What I’ve learnt about supporting employees back to work through my own lived experience

Judith Grant photo

Dr Judith Grant is a highly experienced wellbeing professional, with over 20 years of experience in public, community and corporate health. Before moving into consultancy she was latterly director of health and wellbeing at construction company Mace. Before this she was group head of occupational health and wellbeing at the Royal Mail Group.

But what makes her viewpoint so unique and insightful is, not just her wealth of experience and qualifications, but also her real lived experience of taking time off work due to ill health, having contracted long Covid. So, as well as helping design the system to support employees who return to work after a health related absence, she has also experienced first hand what has been helpful and areas for improvement.

We asked her to recount her learnings from both her professional and personal perspective.

What’s it’s like working in wellbeing and being off sick?

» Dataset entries
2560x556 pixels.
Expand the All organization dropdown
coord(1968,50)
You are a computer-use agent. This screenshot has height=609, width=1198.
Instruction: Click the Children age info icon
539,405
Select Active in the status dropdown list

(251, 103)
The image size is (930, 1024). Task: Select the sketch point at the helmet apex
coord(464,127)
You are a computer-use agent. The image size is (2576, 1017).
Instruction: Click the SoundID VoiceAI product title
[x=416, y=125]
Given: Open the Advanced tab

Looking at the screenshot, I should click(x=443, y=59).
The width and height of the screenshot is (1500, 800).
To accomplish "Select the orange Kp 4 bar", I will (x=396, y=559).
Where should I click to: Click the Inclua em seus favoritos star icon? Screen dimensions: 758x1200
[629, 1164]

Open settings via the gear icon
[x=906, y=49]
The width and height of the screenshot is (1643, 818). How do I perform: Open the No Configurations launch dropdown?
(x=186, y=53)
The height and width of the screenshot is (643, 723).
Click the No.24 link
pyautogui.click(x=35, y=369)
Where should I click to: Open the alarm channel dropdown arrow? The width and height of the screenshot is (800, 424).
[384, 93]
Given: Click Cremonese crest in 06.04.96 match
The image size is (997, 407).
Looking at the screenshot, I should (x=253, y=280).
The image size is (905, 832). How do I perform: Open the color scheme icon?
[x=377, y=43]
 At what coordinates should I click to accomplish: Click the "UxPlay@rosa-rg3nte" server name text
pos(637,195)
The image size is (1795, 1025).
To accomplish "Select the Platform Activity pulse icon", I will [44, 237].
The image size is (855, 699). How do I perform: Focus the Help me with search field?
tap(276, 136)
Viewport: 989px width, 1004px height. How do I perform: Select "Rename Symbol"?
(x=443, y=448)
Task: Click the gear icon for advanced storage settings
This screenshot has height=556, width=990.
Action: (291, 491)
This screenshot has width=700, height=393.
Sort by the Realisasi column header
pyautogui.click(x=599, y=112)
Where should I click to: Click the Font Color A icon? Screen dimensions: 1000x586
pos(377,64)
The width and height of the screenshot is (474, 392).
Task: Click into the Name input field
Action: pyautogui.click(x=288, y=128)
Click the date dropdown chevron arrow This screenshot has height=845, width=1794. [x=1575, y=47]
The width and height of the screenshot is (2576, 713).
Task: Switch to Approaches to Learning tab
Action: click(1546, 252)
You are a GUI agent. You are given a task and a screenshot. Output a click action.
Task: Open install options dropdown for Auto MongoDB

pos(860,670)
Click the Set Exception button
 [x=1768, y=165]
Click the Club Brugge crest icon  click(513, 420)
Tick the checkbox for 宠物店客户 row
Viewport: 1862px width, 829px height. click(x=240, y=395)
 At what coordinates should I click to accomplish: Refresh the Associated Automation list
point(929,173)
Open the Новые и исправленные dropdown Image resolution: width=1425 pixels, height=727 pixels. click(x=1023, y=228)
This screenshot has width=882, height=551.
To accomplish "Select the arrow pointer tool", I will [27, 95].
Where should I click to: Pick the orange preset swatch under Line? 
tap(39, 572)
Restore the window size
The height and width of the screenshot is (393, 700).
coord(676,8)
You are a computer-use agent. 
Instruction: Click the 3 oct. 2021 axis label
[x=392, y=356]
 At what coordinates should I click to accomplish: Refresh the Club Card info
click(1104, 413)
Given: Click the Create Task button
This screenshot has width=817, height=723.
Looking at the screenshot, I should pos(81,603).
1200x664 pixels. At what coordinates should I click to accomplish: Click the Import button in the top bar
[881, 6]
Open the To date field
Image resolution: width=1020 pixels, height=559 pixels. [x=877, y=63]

» ACTIVITIES
(1) In the article about supporting employees back to work, write out everything from "Dr Judith Grant" down to "and personal perspective.".
(2) Continue the article about supporting employees back to work from where it stops.

» RESPONSES BY ITEM NUMBER
(1)
Dr Judith Grant is a highly experienced wellbeing professional, with over 20 years of experience in public, community and corporate health. Before moving into consultancy she was latterly director of health and wellbeing at construction company Mace. Before this she was group head of occupational health and wellbeing at the Royal Mail Group.

But what makes her viewpoint so unique and insightful is, not just her wealth of experience and qualifications, but also her real lived experience of taking time off work due to ill health, having contracted long Covid. So, as well as helping design the system to support employees who return to work after a health related absence, she has also experienced first hand what has been helpful and areas for improvement.

We asked her to recount her learnings from both her professional and personal perspective.

(2)
“I struggled being off sick initially because so much of my identity and self-worth was tied up in my job. I finally accepted that I was too sick to be there.

I felt guilty that I was letting people down, but this was a narrative that I created in my own mind and there was no pressure on me to return until I was ready.

When I returned to work after two years off, I had access to a vocational rehabilitation service and I also accessed a coach myself externally. I was anxious as I lost a lot of my confidence and I didn’t know what to expect, given the world changed a lot through the pandemic. My external coach helped me validate the way I was feeling and helped me be patient with myself.

Scheduling activities to support rehabilitation 

As for the vocational rehab team, they helped me look at scheduling of activities like ensuring there was no back to back meetings at first and varying tasks that were screen-based with reading documents offline. We also looked at how and when to increase my work hours, schedule in rest breaks and I was able to work from home until I was ready for the occasional office visit.

In terms of returning to work following absence, the ‘welcome back’ meeting is really important. Good conversations are one of the more powerful well-being tools! It works best if you make it a time and place agreed by both the employee and the line manager. If it’s been a long absence this is even more critical so the employee feels this is a collaborative return, rather than something that is being ‘done’ to them.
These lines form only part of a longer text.